<ひまわり通信96> 薫風心地よいころ

5月も中旬となりました。
そして、昔は医師国家試験の合格発表は5月でしたので、医師となってからはや37年となりました。
精神科医に限らず、医師として日々診療に携わっていて、何が嬉しいのか?についてぽくぽくと考えてみました。
それは、一番には、患者さんが病気を乗り越えて、あるいは受容して、自分の「楽しい」を見つけてくれることだと思います。
そんな時は、まるで自分のことのように嬉しく感じることが多いものです。
絵が好き、と言っていた方が個展を開けるようになったり、
自分の仕事を頑張っていたり、
お料理に挑戦したり、
花の写真を撮ったり、
家の庭に花や野菜を植え、収穫があったと教えてくれたり、
恋をしたり、
結婚したり、
押し活をしたり。
たとえ病気とともに生きることだとしても、もっともっと自分の人生を大切にしてくれているのが嬉しい。
特に精神的な病気の症状として、自分のことを雑に扱ったり、自分を低く思ったり、あるいは死にたくなってしまったりすることがあります。

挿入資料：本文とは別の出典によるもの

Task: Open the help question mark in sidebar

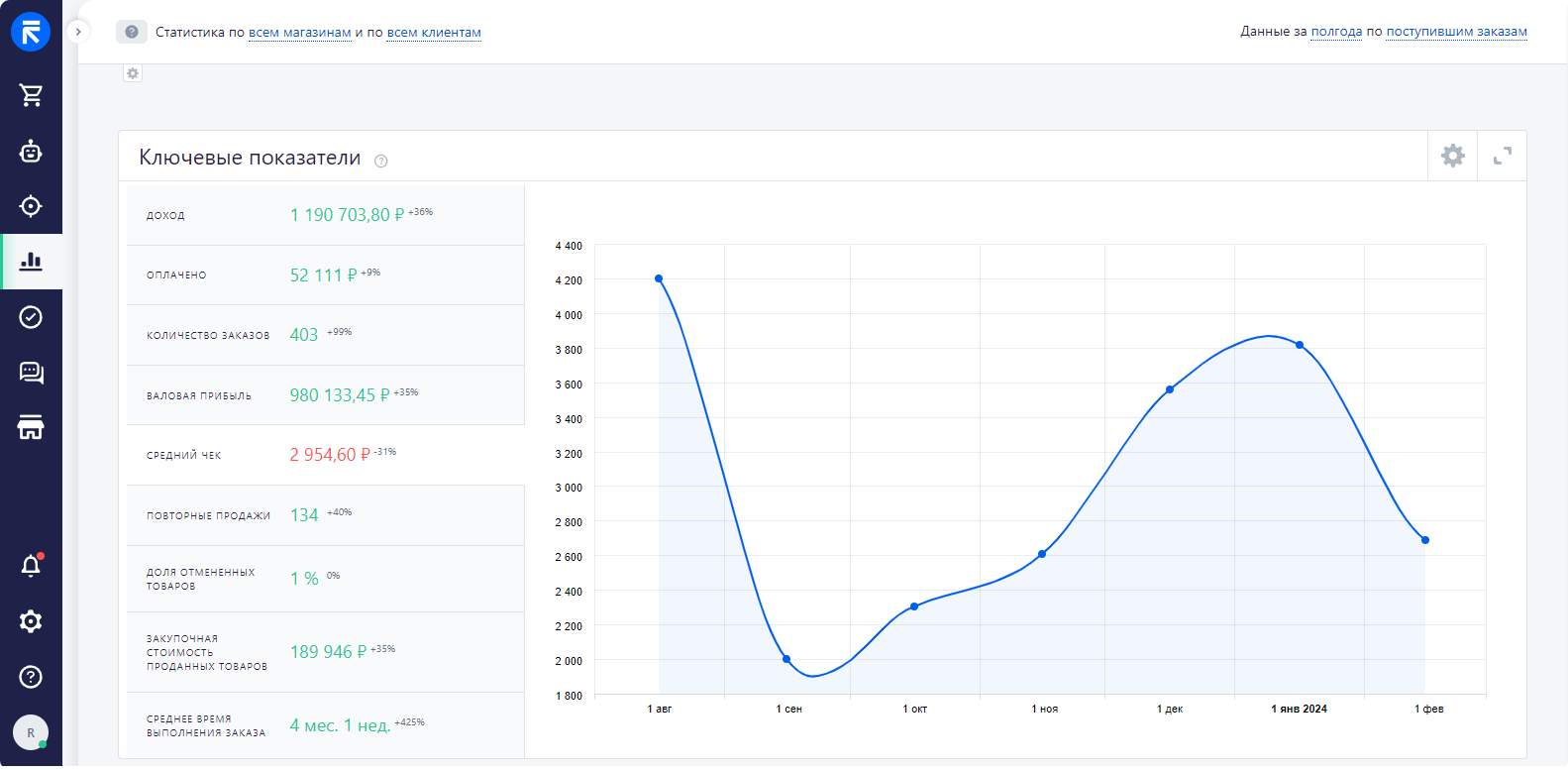Action: click(31, 677)
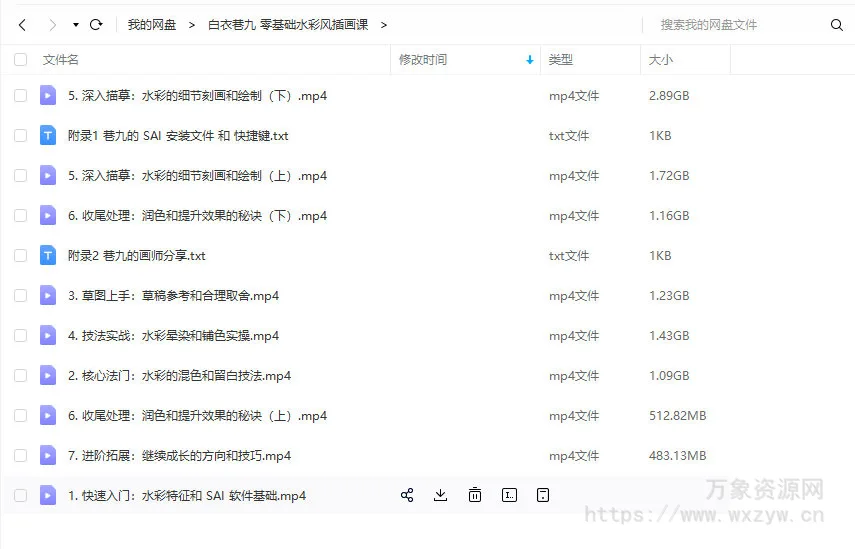The height and width of the screenshot is (549, 855).
Task: Sort files by 文件名 column header
Action: click(61, 60)
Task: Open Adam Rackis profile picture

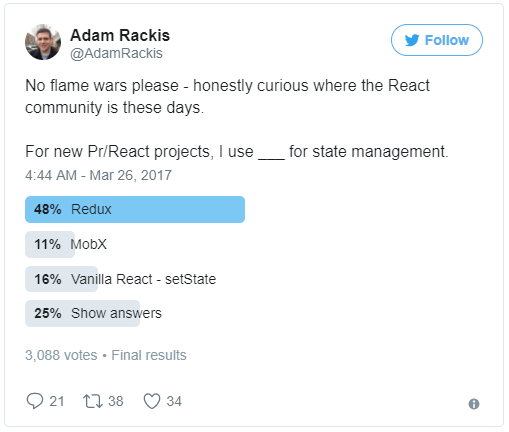Action: pyautogui.click(x=43, y=42)
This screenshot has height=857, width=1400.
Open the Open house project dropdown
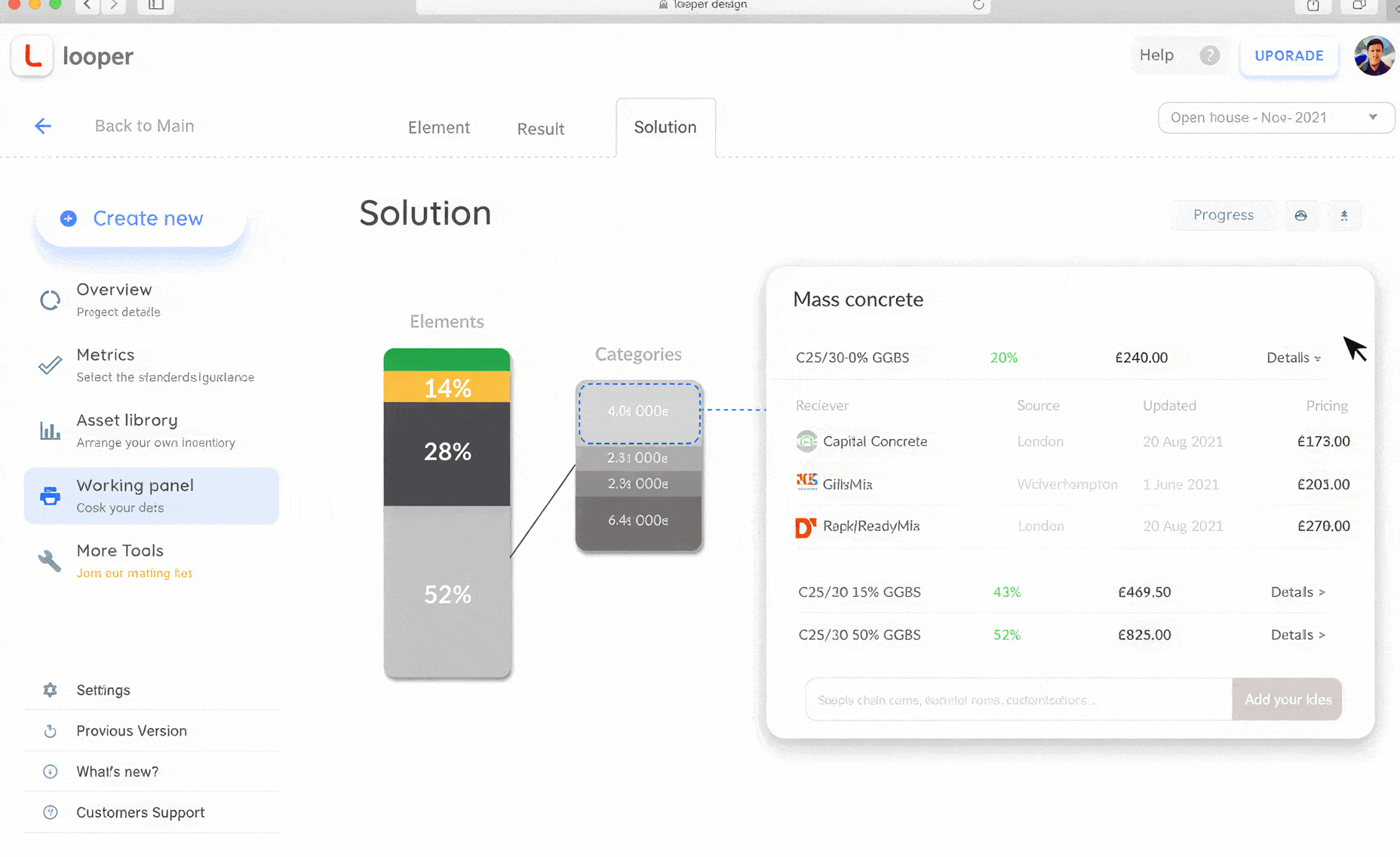coord(1276,118)
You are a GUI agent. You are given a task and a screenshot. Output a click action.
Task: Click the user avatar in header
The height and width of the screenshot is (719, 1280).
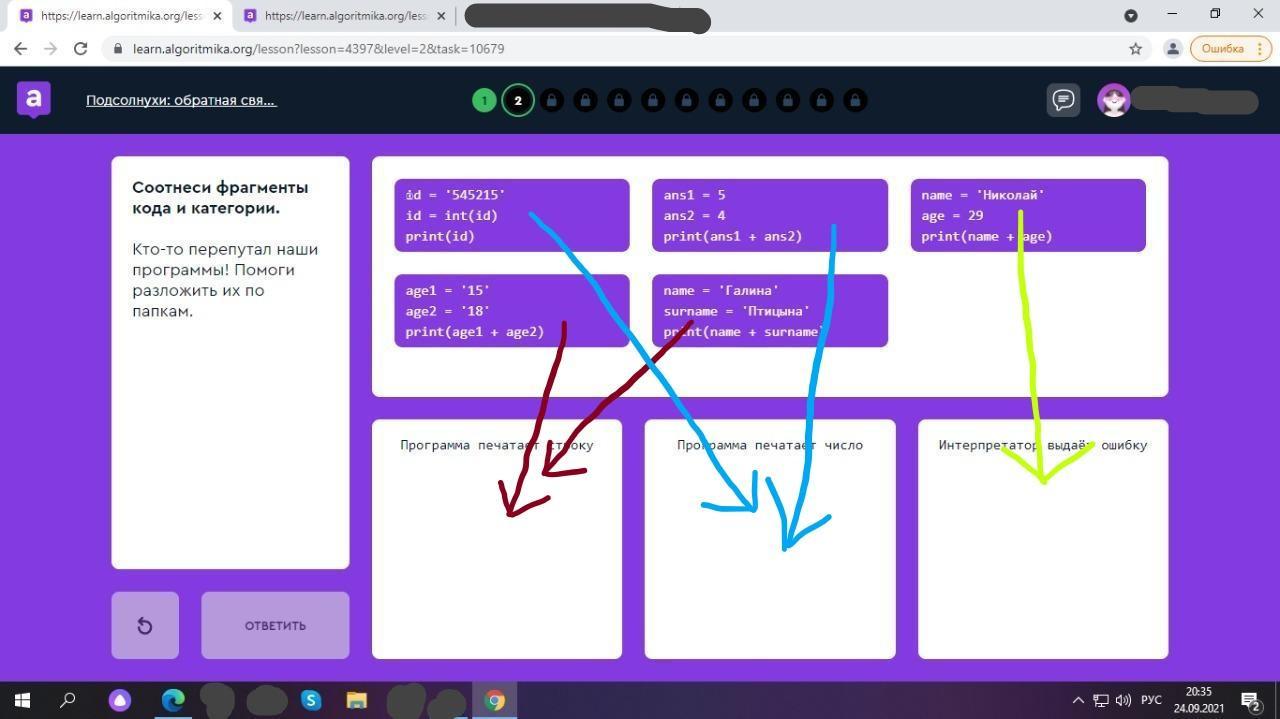coord(1113,100)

それらを何とか踏ん張って乗り越えられた後の心の豊かさは、その人自身にしかわからないのだと思うけど、
それでも、
より多くの人がその命の素晴らしさを感じられますように、と願ってやみません。
良くなられたあと、
「あの時死ななくてよかったです」とおっしゃった患者さんは今でも忘れられません。
どうか「楽しい」と思える瞬間を取り戻してもらいたいと切に思います。
なかなか一人では頑張れません。
必要ならば、薬さえも味方につけて、一緒に乗り越えていきませんか?
そして、次の外来の時に、ぜひ、嬉しかったこと、楽しかったことを教えてください。
「今の私(俺)いいじゃん」と胸を張り、教えてください。守秘義務はきっちり守りますのでなんでも話してもらって大丈夫です。
ところで、「二階から目薬」という本があります。
著者で医師の堀江重郎先生はこのように書かれています。
「医者の毎日に、病気やけがを治している時間というのはわずかしかない。大部分の時間は、次に会うまで達者でいてほしいと祈ることに費やされている。」
本当に祈るような毎日。
その本を読んだ私は、
「その通りです、先生!」とその部分にラインマーカーをべたべた塗りました。
そんな心配と喜びの積み重ねが、私を支えてくれているのだ、と薫風とともに考えていました。
悲しい出来事もあったけど、もう少し頑張ろうかな。
もうすぐ田植えの始まるたんぼのカエルもゲコゲコと応援してくれる気がしました。